1.Who is your ideal client?
The ideal client for Drucker Wealth Management would either be someone who is seeking guidance on how to achieve financial security for themselves and familes or experiencing a transition in their life, for example: new job, loss of a job, marriage, divorce, retirement, selling of a business. Our clients are typically 55 years or older, where approximately 73% of our clientele are single women.
2.How long have you been doing this?
Lance will be entering his 28th year as a wealth manager for Drucker Wealth Management, a firm that was established in 1958 by his father Bernard.
3. What credentials do you have?
Lance possesses undergraduate degrees in Accounting and Finance. He is a Chartered Financial Consultant, and Chartered Life Underwriter and is currently studying for his Certified Divorce Financial Analyst Designation.
4. How are you compensated?
At Drucker Wealth Management, we charge a fee that equates to a percentage of assets that we manage on your behalf. We charge a flat fee to create a written financial plan and for insurance based products (Life, Long Term Care, Annuities), we earn a commission from whichever insurance carrier we utilize on your behalf.
5. How often can I expect to hear from you?
At Drucker Wealth Management, we believe it is important to stay in close contact with our clients. We send out opt-in weekly e-mail market newsletters, quarterly hard copy newsletters, monthly investment statements as well as quarterly portfolio evaluation statements. In addition to the abovementioned written contact, you will also recieve quarterly conference calls, semi-annual review meetings with your advisory team, quarterly client events. ie: Sunset cruise around Manhattan, educational conferences, Holiday dinners and, of course, as needed calls and hand-holding. We will be here for you whenever you need us most.

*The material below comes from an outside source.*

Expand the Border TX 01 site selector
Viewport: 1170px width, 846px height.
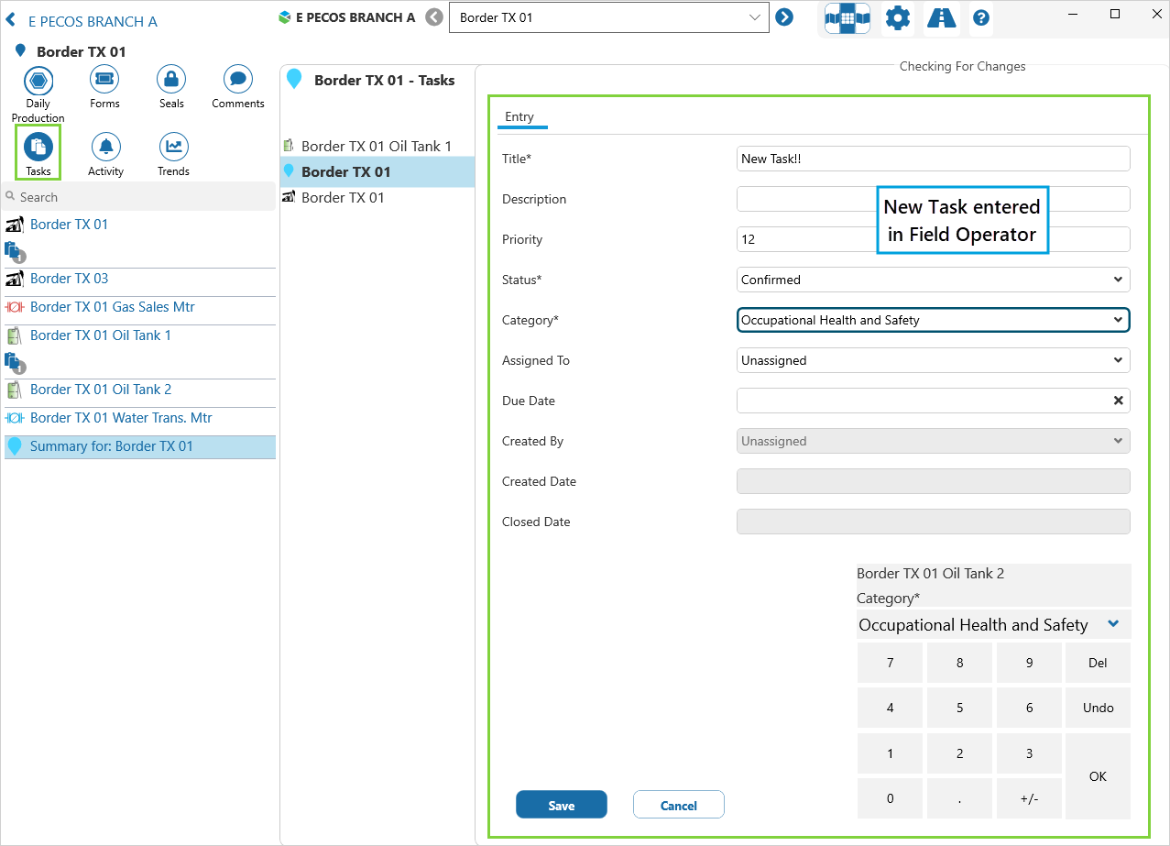[608, 17]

6. What type of advice can I expect from you?
We provide advice and guidance across all areas of wealth management. For example, we advise on what to invest in, whether to buy stocks or mutual funds, if you should use index funds or active fund managers, which investments to use inside of your retirement accounts, what types of risks are associated with each investment, what expected rate of return you might receive from your portfolio may be, which investments you should own in non-retirement accounts, what types of taxable income your investments will generate, how you can rearrange investments to reduce taxable income and what taxes you will incur when you buy or sell investments. We are also open to any specific questions you may have about any of the abovementioned topics.

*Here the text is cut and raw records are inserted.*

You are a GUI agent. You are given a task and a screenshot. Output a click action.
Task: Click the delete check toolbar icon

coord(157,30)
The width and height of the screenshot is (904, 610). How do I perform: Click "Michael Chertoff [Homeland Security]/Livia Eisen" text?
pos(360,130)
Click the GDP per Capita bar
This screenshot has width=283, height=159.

7. Have you ever been cited by a professional or regulatory governing body for disciplinary reasons?
8. Do you provide a comprehensive written analysis of my financial situation and recommendations?
Yes. At Drucker Wealth Management, we offer all clients the opportunity to create a full financial plan using one of the top planning software programs; Money Guide Pro. This plan will take into account the following: your budget, your goals/objectives, your current assets, and your current asset allocation. The software utilizes Monte Carlo analysis (sophisticated gaming theory) to help both you and us in deciding the best options for your financial future.

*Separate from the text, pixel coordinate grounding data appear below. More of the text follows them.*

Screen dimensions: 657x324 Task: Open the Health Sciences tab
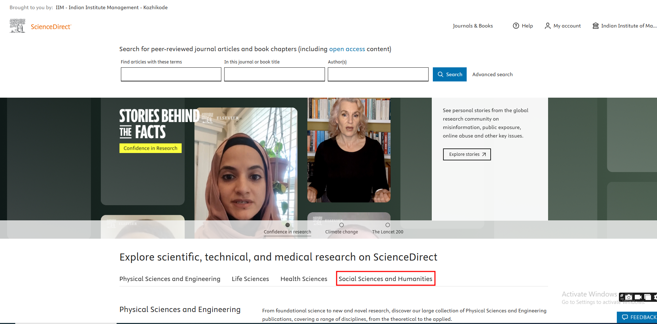tap(303, 279)
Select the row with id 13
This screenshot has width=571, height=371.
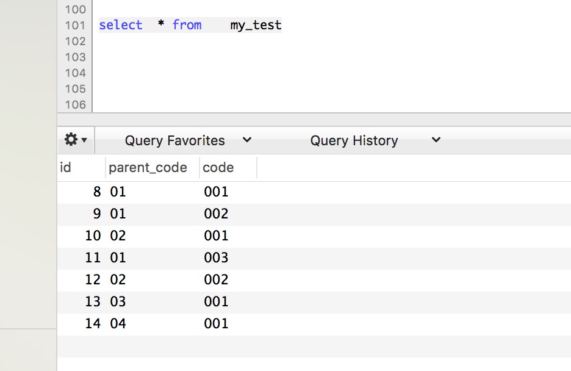tap(314, 302)
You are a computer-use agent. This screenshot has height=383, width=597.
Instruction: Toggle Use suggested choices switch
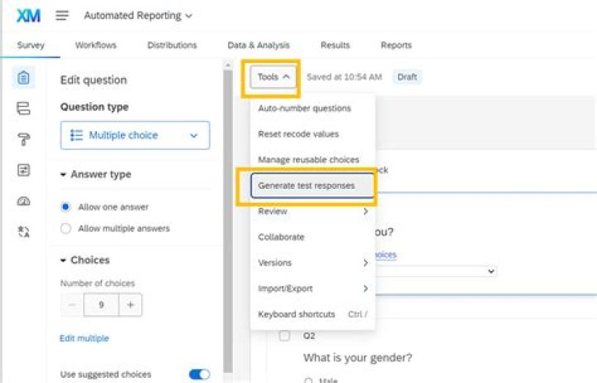(199, 374)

9. What is a fiduciary and why should I care?
A fi•du•ci•ary is an independent financial adviser held to a Fiduciary Standard who occupies a special trust and confidence when working with a client. As a fiduciary, the financial advisor is required to act with undivided loyalty to the client. This includes disclosure of how the financial advisor is to be compensated and any corresponding conflicts of interest. A fiduciary is simply someone who represents your interests, even above their own interests. You can see why this is important when you must grant an advisor limited discretion to act on your behalf. You want to be certain that investment decisions made for you are not only suitable for you, but are truly in your first and best interest. At Drucker Wealth Management, we possess the knowledge and skill set to advise you on the best financial investments that will ensure your financial security well after your retirement.
10. Aren't all advisors fiduciaries?
Fiduciary advisors make up less than 10% of the financial services industry! This means that 90% of financial advisors do not have a legal duty to put your interests first, even above their own interests. Most investors are shocked to learn this. Cerulli Associates, a Boston firm that studies the financial industry, recently calculated that approximately 250,000 people throughout the U.S. call themselves financial advisors (there is no legal standard for calling yourself a "financial advisor"). Of those, 232,000 are sales people who work for their firm, not you. Only 23,000 are registered investment advisors (also known as fiduciary advisors). Sales representatives selling insurance, mutual funds or other financial products are most likely not fiduciaries. Registered Investment Advisors and Investment Advisor Representatives are fiduciaries.